Although the ARRC amendment approach is helpful in highlighting the need to address corresponding changes in credit margins, the requirement to renegotiate such margins on an ad hoc basis may provide lenders an advantage in a rising interest rate environment. As highlighted in our previous publication (Syndicated Loan Repricing Likely with LIBOR Phase-Out), lenders who retain consent rights may attempt to leverage rising interest rate environments and object to any proposed interest rate that does not reflect the rising market rate. Fitch observes that the ARRC amendment approach does not require that lender objections to proposed replacement spreads be made only in good faith. Such good faith limitations, as provided in The Good Year Tire & Rubber Co.'s (BB/Stable) second-lien credit agreement, may prevent lenders from taking advantage of a higher interest rate environment by limiting objections to those that ensure a market rate return.

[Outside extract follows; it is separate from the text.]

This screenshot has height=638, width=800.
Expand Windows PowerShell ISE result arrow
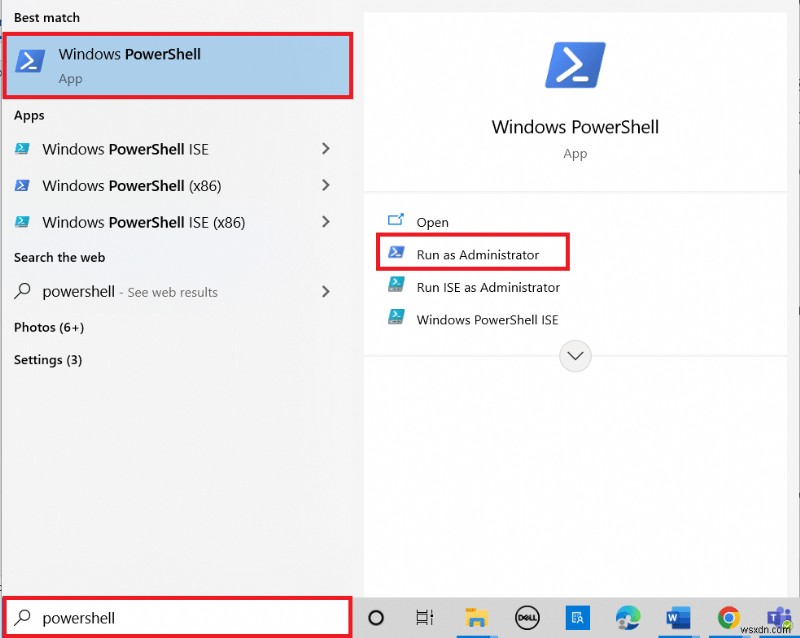tap(325, 148)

Beyond addressing the necessity to renegotiate credit spreads, the ARRC amendment approach also explicitly provides lenders with consent rights to the newly negotiated base rate and replacement spread. This is far superior to the fallback provision currently contained in The Stars Group (B+/Stable) credit agreement, where the administrative agent and the borrower retain the sole right to negotiate a LIBOR replacement and required lenders cannot object to the renegotiated base rate (or spread). Fitch notes that credit agreements where lenders are not granted any consent rights with respect to LIBOR replacement rates are atypical.

With respect to the ARRC hardwired approach, the proposed language provides for a preselected alternative base-rate (e.g., SOFR) along with a replacement benchmark spread to become effective upon a LIBOR phase-out. Notably, although the hardwired approach would not require amendments to the credit documents at the time LIBOR becomes unavailable, currently outstanding credit agreements would need to be amended prior to any LIBOR termination in order to include the hardwired mechanism into the terms of the credit agreement. Accordingly, at least with respect to currently operative credit agreements, the inclusion of hardwired language would necessitate some degree of renegotiation at the time of incorporation of the new fallback provision.

Unlike the amendment approach, the replacement benchmark spread under the hardwired approach would not be the result of a renegotiation. Rather, the hardwired approach envisions that either a governmental body - such as the Federal Reserve Board - or ISDA would publish or endorse a recommended spread to be added to the preselected base rate (e.g., SOFR), which would account for the run-rate differential between LIBOR and the applicable replacement rate.

However, Fitch notes that it is unlikely that any replacement rate - even with appropriate credit spread adjustments - can sufficiently mirror the true nature and economic temperament of an alternative existing base rate such as LIBOR. For example, SOFR, which the hardwired approach expects to function as a replacement benchmark rate, is expected to stay flat (or potentially tighten) in periods of credit stress. LIBOR on the other hand has historically widened during periods of severe credit stress. Thus, although a credit spread adjustment to SOFR may successfully replicate LIBOR at a single point-in-time, it is virtually impossible to replicate the yield profile provided by LIBOR by applying a one-off fixed credit spread adjustment.

Accordingly, Fitch continues to expect some degree of loan repricing if and when LIBOR ceases to exist. To the extent loan repricing results in higher interest expenses, such a shift will add additional pressure to speculative-grade issuers with significant unhedged variable-rate debt, already large interest burdens, limited to negative FCF, and secularly-challenged business models. Repricing resulting in lower interest expenses may provide critical headroom for similarly situated borrowers. Thus, at least with respect to certain issuers, repricing has the potential to materially affect credit quality and ultimately, ratings.